In the future these samples from temporal lobe epilepsy patients will then be compared to a control group, whose studies were performed on tissue that was removed for a separate disease, like tumours, to help determine the differences between a diseased epilepsy brain and the control.
“One of the interesting things about this bank is that all of the patients who have been taken in for surgery have had their medications-based treatments fail,” said Tellez-Zenteno. “So these are desperate cases, and the beauty of that is that we may be able to help.
“But we also have all this data we can collect, and that kind of information – the clinical profile, psychological profile, and psychiatric profile –can be correlated within the tissue sample.”
“It doesn’t mean that every temporal lobe epilepsy patient doesn’t respond to medication,” Moien-Afshari stressed, revealing that a statistically significant portion of patients don’t respond to conventional medicinal treatments. “These patients are the ones who have to go in for the surgery. So they are automatically different than the ones who are responding to medication.
“And while all the patients are different, if we can find common pathways amongst the majority of patients with temporal epilepsy they can be used as biomarkers, so these biomarkers could be translated into novel therapeutictargets for developing new antiseizure or a potential cure for this group.”
And since a lot of people suffering from epilepsy are young, without a method of treating the disease they can have long lives ahead of them in which they’ll be limited by their symptoms.
The team expects to have five samples by the end of March, but Moien-Afshari is hoping that they’ll be able to collect 10 before the research commences, in the hopes of better categorizing the results and hopefully finding more similarities between samples.
“You always start with the first-line antiepileptic drug treatment and assume the patient is going to respond,” Moien-Afshari said in regards to how a patient gets to the point of being considered for the lobectomy. “And if they fail two medications over two years, they become a candidate. But if we look at the samples of the patients who are refractory to the first line treatments, we can perhaps find a better way to treat them with medication as opposed to resorting to surgery.”

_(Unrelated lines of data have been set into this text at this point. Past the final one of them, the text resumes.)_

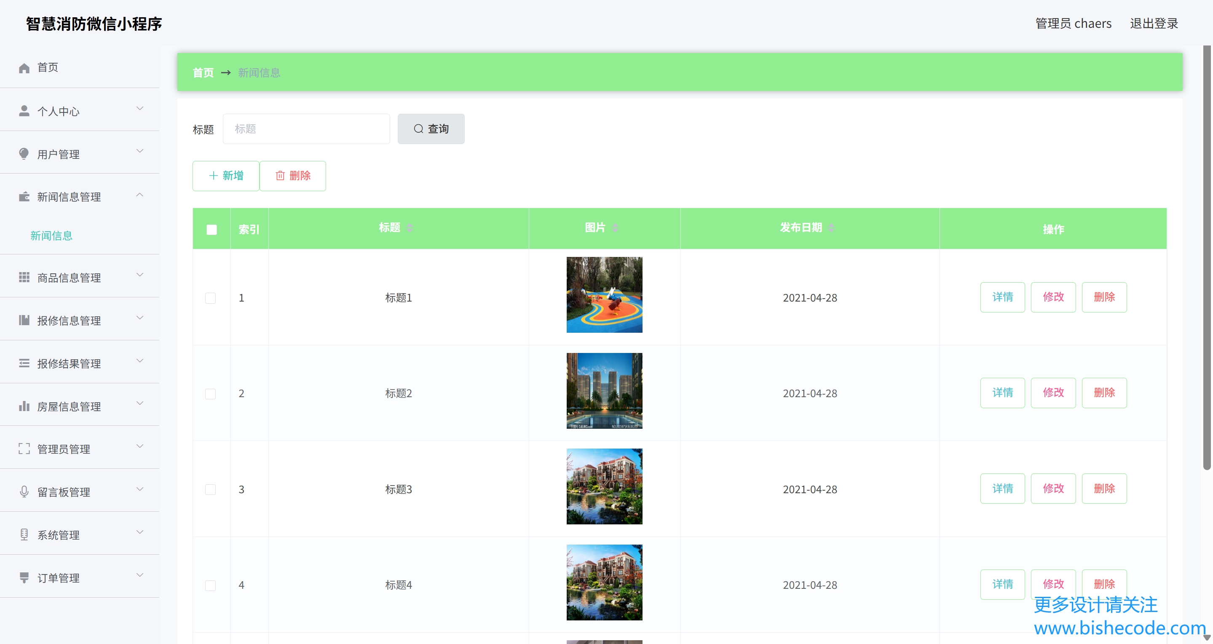Check the checkbox for row 标题3
This screenshot has width=1213, height=644.
(210, 489)
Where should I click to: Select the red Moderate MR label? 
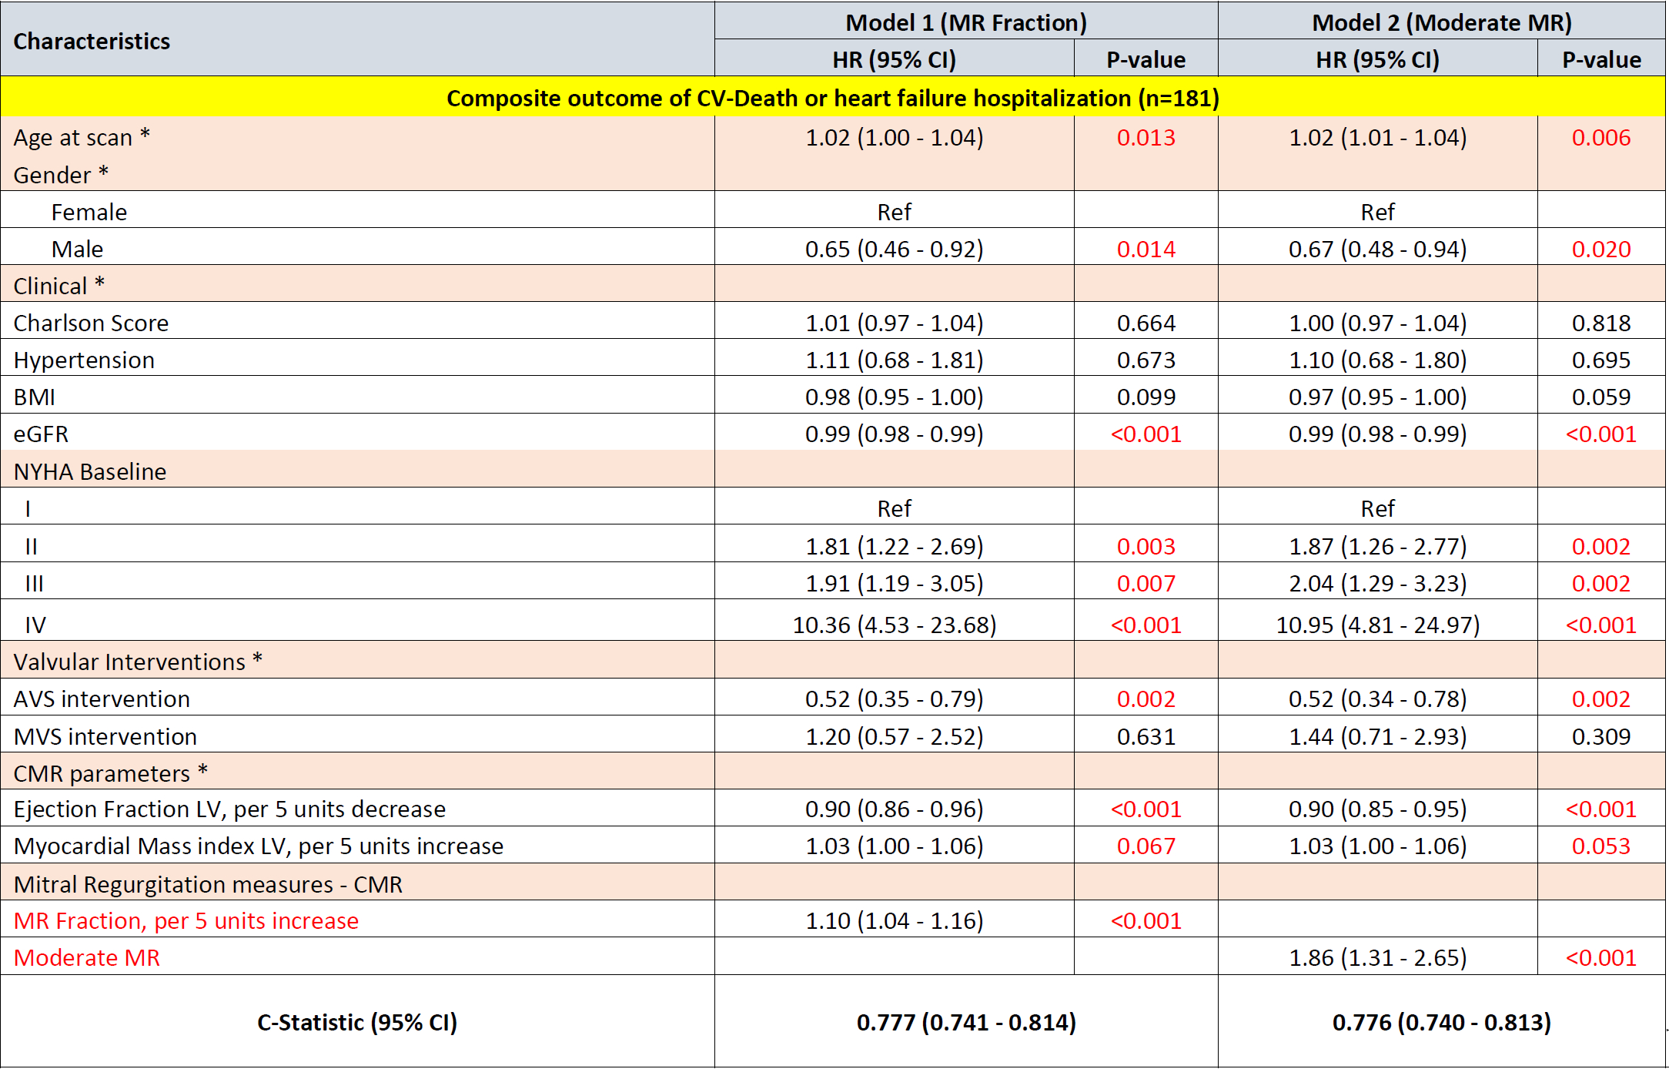click(87, 957)
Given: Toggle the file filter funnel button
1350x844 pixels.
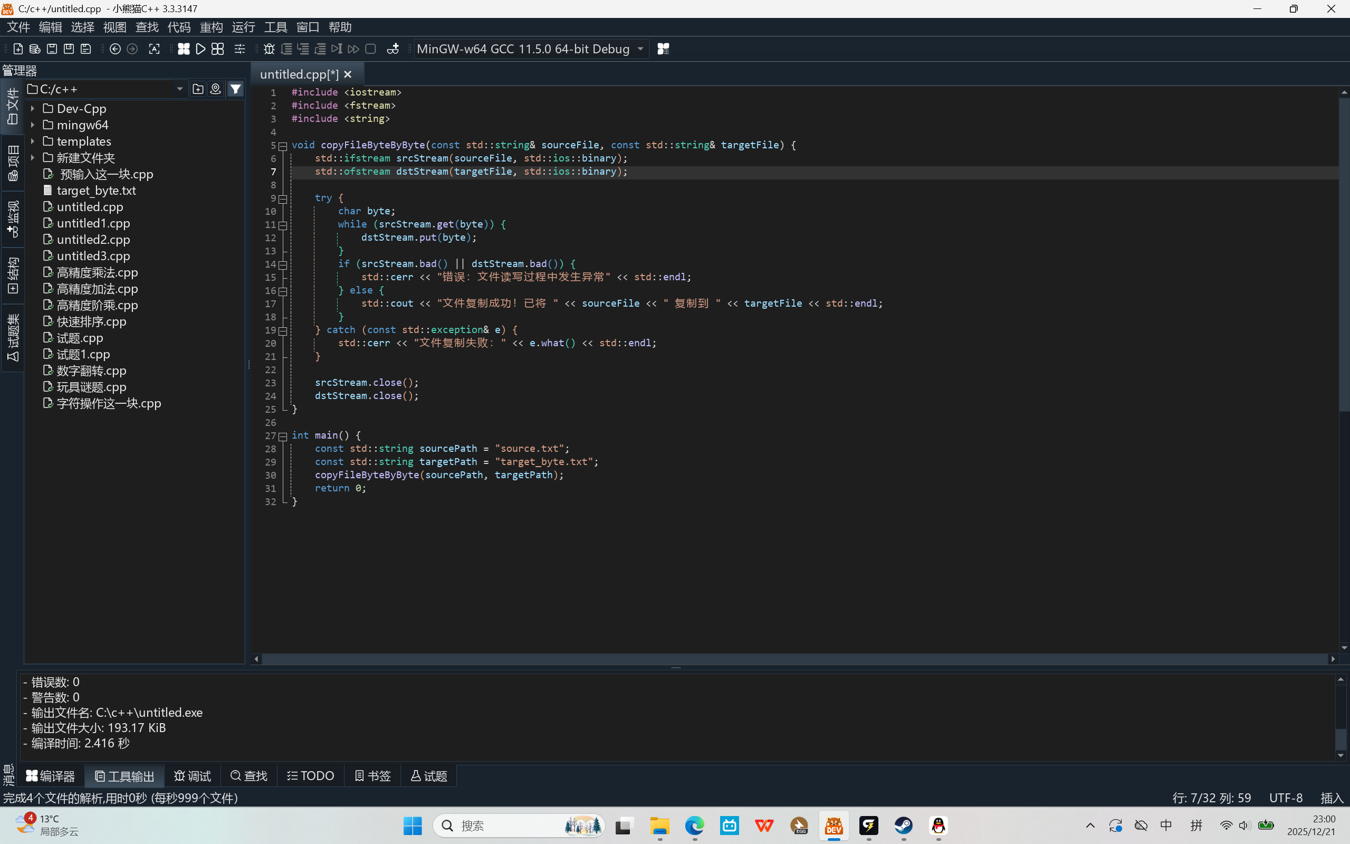Looking at the screenshot, I should pyautogui.click(x=236, y=89).
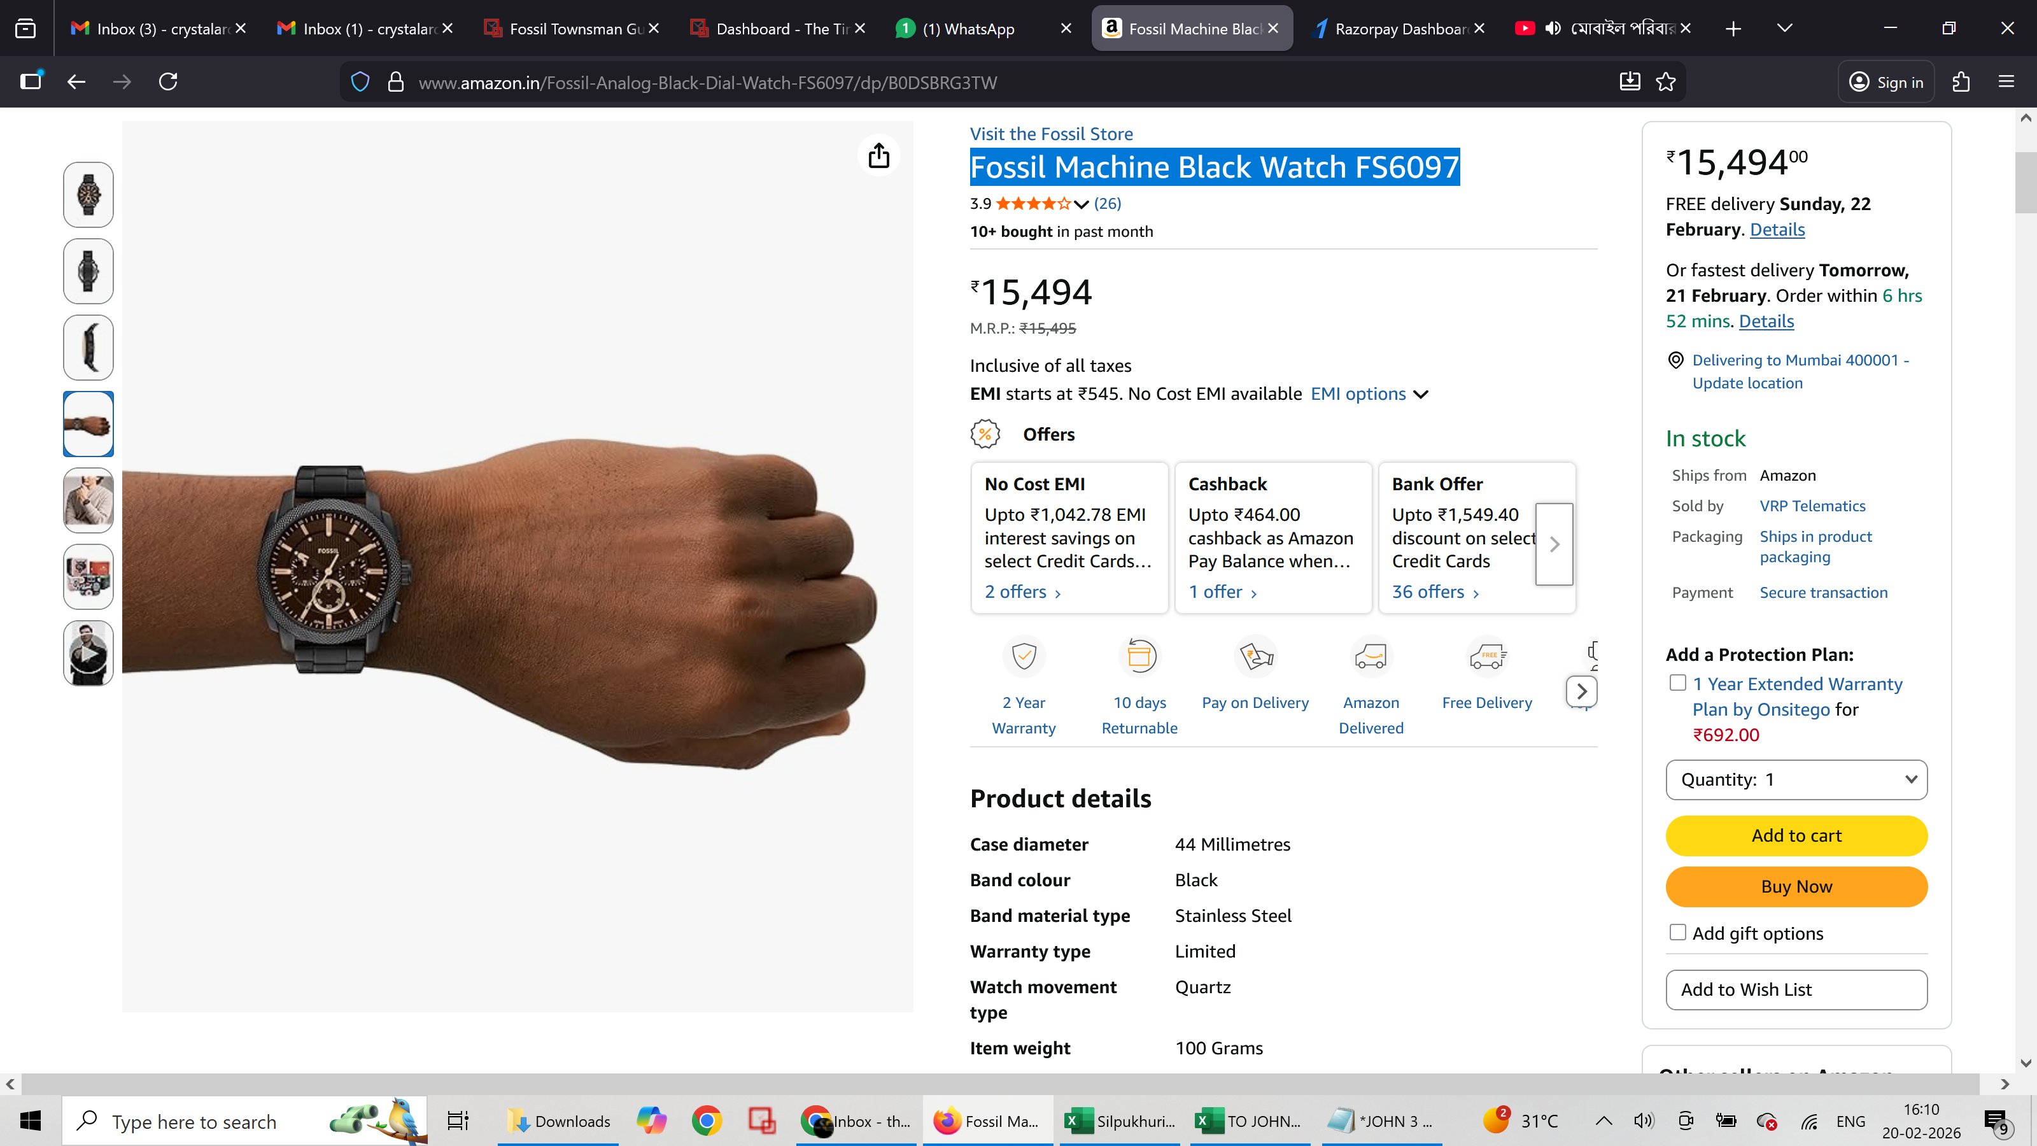2037x1146 pixels.
Task: Check the 1 Year Extended Warranty box
Action: (x=1677, y=683)
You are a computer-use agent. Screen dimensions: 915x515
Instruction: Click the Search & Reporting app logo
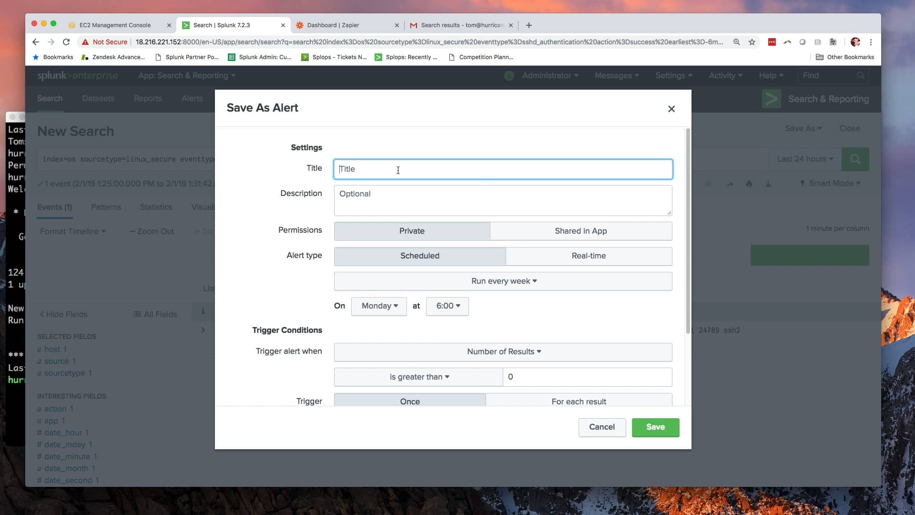click(771, 99)
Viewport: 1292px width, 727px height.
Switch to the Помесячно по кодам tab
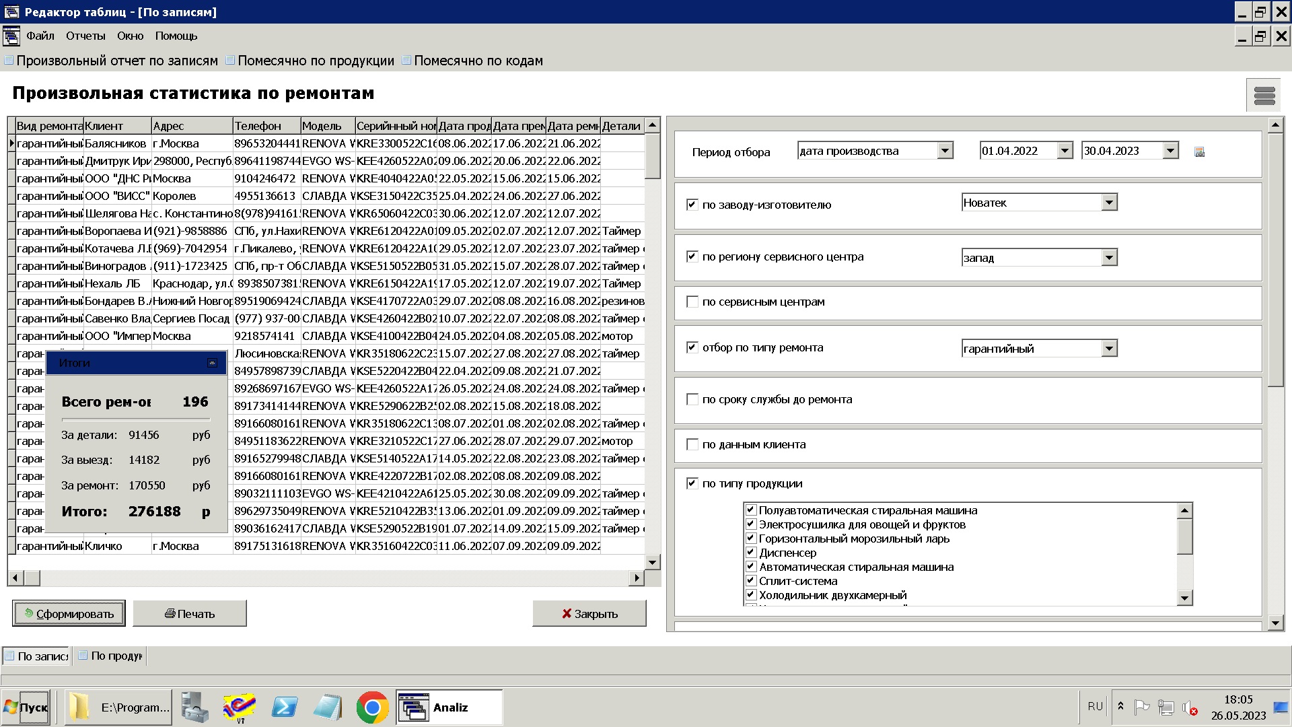coord(478,60)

The work being done at the brain bank, and the research potential that goes along with it, are subjects that the CoM is quite proud of.
“The College of Medicine is delighted with the initiative of this team of researchers, and to help support their efforts the College has offered to house the tissue collection in its soon to be complete, central repository for research specimens,” said Vice-Dean of Research, Gord McKay. “In this way the College will be able to help these researchers ensure stability of the tissue samples with back-up power supply, spare ultra-cold freezer storage and centralized, confidential data base support.
“The college is then also able to help with the assembly of an oversight committee to deal with requests for tissue specimens, and complete custodial and technical support to ensure compliance with the modern principals of ethical conduct of research using humans and specimens of human origin.”
Tellez-Zenteno and Moien-Afshari are working as part of a team that include neurosurgeon Adam Wu, neuropathologist Mark Hiken, student Lizbeth Hernandez, and Neuroscience Cluster leader Lisa Kalynchuk.